Fort Towson

William Coleman (1704 – January 11, 1769) was a merchant, lawyer, municipal official, and judge in colonial Philadelphia.

Coleman was born in Philadelphia, where he was educated and studied law. His parents were Quakers; his mother, Rebecca Bradford, had arrived in the new colony of Pennsylvania as a child in 1683, and his father, also William Coleman, was a carpenter and one of the earliest members of the Carpenter's Company of Philadelphia.[1]

After he was admitted to the bar, Coleman held a variety of municipal offices, beginning as Town Clerk and Clerk of the City Court. He became a Judge of various local courts including the Orphan's Court, Court of Common Pleas, and Quarter Sessions. In 1758 he was appointed an associate justice of the Supreme Court of Pennsylvania. He was also a merchant, in partnership with Thomas Hopkinson. He was also active in Philadelphia's emerging cultural institutions. By 1727 Coleman was a friend of Benjamin Franklin and member of Franklin's Junto. He was a founder and first treasurer of the American Philosophical Society, one of the first directors of the Philadelphia Contributionship, and an early supporter of Pennsylvania Hospital.

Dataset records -

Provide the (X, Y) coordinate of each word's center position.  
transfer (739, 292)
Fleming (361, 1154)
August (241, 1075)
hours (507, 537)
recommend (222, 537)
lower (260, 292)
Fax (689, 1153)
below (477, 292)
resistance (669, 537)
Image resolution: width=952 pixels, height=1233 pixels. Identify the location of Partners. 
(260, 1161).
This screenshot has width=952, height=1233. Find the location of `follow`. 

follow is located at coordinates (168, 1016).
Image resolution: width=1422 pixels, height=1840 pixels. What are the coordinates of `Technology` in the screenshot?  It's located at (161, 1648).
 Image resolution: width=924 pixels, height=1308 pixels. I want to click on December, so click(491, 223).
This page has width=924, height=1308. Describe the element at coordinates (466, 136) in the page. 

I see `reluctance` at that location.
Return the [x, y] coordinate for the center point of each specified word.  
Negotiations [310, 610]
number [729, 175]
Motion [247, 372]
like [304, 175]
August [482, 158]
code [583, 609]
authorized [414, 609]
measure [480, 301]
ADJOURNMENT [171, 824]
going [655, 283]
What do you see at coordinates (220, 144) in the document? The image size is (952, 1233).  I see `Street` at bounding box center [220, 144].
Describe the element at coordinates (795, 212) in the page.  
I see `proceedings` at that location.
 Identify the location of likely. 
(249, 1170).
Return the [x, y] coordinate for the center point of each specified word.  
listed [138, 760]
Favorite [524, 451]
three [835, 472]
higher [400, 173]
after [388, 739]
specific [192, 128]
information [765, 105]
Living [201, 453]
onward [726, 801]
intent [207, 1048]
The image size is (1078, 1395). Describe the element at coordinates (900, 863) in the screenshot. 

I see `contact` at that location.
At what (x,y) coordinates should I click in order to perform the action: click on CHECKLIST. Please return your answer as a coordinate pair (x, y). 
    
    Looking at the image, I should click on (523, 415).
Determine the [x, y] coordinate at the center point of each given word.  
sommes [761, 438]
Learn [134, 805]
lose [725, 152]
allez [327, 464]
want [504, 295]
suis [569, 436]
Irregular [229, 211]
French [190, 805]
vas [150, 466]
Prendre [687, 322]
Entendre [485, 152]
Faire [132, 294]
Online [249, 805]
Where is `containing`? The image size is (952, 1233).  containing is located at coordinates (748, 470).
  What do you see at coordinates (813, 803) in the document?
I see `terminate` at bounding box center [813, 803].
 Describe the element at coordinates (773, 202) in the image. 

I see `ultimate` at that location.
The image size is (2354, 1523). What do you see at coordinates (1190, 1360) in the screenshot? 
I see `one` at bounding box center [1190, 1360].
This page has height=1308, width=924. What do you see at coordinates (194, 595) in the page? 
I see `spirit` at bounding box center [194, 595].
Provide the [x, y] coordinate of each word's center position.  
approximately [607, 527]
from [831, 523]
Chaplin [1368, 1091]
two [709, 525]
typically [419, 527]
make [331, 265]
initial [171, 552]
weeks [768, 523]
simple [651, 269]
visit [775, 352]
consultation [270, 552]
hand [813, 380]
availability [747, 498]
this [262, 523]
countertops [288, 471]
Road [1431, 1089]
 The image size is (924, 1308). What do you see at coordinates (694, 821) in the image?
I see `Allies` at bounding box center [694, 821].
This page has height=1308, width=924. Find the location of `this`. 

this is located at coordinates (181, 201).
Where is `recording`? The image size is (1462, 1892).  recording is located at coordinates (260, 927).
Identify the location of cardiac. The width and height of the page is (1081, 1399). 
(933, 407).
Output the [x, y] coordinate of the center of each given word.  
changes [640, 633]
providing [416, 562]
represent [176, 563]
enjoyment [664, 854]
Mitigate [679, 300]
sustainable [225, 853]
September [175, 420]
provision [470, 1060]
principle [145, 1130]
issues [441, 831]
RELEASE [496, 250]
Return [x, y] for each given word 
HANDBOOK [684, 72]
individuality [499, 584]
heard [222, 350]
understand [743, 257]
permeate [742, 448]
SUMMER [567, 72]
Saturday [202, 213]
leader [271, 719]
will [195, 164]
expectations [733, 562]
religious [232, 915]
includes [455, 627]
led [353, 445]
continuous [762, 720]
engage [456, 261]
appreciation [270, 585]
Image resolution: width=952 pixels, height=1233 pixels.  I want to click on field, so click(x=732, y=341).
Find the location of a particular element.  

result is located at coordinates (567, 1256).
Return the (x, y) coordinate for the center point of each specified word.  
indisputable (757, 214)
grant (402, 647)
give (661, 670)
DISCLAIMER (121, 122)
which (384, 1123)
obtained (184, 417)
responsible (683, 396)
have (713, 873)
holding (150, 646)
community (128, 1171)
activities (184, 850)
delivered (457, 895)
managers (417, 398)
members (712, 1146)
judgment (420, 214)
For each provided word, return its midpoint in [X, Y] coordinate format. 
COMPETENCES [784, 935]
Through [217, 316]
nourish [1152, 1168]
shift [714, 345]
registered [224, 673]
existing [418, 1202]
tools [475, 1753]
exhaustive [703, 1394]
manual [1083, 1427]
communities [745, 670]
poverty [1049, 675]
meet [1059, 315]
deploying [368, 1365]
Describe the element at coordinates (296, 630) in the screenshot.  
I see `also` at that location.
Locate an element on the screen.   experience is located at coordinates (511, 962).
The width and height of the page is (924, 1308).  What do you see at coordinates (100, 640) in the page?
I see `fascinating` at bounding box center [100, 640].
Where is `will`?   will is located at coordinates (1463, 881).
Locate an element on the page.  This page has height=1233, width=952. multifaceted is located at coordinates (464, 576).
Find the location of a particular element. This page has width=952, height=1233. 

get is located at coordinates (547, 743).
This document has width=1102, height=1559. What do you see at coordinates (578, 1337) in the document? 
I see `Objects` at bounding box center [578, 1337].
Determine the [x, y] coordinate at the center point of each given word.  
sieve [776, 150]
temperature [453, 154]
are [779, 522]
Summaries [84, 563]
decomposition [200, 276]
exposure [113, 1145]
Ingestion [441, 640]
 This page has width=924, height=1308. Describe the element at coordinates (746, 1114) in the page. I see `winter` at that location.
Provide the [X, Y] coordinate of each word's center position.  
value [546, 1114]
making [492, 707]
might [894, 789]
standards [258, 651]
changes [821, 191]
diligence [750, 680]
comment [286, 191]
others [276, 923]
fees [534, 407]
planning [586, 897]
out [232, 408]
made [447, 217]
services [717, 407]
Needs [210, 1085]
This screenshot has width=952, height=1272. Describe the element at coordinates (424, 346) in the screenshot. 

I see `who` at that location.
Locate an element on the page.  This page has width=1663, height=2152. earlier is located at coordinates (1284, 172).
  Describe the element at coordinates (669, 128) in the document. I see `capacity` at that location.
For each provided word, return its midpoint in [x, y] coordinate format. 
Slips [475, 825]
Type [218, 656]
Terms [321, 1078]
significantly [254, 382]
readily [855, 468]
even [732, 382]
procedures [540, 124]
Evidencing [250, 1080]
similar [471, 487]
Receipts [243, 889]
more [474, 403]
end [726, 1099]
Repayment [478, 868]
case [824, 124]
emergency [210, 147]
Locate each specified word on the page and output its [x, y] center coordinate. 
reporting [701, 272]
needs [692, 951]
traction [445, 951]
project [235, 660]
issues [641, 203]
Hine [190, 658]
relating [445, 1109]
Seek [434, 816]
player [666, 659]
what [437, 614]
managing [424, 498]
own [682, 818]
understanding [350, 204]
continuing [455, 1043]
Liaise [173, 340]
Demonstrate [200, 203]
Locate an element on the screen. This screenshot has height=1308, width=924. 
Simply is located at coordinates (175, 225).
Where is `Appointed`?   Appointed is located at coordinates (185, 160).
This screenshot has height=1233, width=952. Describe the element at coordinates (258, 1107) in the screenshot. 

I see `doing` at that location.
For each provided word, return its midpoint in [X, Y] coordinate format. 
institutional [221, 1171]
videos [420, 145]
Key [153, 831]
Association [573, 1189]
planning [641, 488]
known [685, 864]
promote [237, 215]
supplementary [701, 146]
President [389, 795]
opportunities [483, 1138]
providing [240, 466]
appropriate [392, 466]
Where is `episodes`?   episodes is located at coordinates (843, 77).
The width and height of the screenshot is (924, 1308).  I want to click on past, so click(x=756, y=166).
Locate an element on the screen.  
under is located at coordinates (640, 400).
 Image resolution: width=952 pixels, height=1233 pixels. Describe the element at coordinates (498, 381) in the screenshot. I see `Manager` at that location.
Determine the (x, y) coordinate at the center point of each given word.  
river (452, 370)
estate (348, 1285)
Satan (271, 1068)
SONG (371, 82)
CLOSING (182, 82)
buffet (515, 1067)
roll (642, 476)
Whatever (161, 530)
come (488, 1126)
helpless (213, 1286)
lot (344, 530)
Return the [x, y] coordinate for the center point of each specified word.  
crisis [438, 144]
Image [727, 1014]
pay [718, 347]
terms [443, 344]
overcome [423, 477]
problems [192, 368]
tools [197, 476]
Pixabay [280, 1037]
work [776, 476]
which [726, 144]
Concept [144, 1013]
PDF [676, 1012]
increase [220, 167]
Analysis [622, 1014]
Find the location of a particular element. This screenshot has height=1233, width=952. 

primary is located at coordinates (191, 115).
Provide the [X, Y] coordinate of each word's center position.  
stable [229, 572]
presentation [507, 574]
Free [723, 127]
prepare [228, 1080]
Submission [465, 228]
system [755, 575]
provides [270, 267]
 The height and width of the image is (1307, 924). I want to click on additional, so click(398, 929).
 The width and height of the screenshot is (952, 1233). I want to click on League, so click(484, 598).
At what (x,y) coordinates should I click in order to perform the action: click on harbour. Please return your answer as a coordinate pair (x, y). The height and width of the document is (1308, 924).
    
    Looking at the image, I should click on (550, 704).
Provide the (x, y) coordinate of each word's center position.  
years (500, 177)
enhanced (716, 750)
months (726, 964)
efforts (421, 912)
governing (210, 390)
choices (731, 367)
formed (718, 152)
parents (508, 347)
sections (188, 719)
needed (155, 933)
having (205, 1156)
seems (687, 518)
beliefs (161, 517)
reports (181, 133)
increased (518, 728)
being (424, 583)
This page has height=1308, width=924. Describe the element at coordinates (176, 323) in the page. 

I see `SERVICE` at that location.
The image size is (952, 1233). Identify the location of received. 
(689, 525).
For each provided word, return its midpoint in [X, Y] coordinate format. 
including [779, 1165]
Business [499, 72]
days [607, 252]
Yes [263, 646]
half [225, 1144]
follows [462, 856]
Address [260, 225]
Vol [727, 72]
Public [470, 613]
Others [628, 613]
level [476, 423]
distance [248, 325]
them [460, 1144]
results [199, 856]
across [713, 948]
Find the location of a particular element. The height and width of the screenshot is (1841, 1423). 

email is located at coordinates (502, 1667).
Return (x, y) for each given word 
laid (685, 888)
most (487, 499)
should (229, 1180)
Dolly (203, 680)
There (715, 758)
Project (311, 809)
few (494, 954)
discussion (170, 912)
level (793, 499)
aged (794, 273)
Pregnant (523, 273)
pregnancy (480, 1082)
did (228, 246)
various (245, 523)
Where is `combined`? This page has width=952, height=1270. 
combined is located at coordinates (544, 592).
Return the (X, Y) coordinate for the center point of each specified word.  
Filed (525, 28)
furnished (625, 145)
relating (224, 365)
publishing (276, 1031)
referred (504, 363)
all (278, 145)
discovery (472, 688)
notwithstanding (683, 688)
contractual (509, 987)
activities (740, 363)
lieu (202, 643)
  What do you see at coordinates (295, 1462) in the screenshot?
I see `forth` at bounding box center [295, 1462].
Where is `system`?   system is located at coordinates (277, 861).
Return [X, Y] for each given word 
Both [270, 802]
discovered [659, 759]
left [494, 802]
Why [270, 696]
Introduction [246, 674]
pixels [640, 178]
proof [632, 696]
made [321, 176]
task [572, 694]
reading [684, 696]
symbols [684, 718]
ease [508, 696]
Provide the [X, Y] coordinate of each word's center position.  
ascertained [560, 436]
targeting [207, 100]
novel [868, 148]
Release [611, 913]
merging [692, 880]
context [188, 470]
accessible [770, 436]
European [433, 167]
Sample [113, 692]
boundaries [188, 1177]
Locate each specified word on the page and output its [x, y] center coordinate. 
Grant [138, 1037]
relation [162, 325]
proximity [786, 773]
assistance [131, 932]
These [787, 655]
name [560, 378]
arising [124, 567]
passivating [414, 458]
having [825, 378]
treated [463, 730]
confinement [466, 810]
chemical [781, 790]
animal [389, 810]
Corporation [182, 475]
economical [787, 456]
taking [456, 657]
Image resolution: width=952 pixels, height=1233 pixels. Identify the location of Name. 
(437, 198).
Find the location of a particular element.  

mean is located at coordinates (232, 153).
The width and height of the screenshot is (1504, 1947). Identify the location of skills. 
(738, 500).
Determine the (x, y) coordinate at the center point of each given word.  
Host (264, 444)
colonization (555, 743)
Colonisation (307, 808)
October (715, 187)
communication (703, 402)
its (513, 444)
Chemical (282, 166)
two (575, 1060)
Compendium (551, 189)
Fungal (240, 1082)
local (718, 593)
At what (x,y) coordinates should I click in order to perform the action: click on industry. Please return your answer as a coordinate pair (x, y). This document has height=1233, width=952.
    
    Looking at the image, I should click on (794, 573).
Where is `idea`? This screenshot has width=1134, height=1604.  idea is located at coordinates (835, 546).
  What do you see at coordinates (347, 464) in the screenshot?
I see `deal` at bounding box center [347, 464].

WHAT IS NEEDED - Copy out the full text about William Coleman word for word, including its header. The records have nothing to do with the text.

RESULT OF THIS EXERCISE -
Fort Towson

William Coleman (1704 – January 11, 1769) was a merchant, lawyer, municipal official, and judge in colonial Philadelphia.

Coleman was born in Philadelphia, where he was educated and studied law. His parents were Quakers; his mother, Rebecca Bradford, had arrived in the new colony of Pennsylvania as a child in 1683, and his father, also William Coleman, was a carpenter and one of the earliest members of the Carpenter's Company of Philadelphia.[1]

After he was admitted to the bar, Coleman held a variety of municipal offices, beginning as Town Clerk and Clerk of the City Court. He became a Judge of various local courts including the Orphan's Court, Court of Common Pleas, and Quarter Sessions. In 1758 he was appointed an associate justice of the Supreme Court of Pennsylvania. He was also a merchant, in partnership with Thomas Hopkinson. He was also active in Philadelphia's emerging cultural institutions. By 1727 Coleman was a friend of Benjamin Franklin and member of Franklin's Junto. He was a founder and first treasurer of the American Philosophical Society, one of the first directors of the Philadelphia Contributionship, and an early supporter of Pennsylvania Hospital.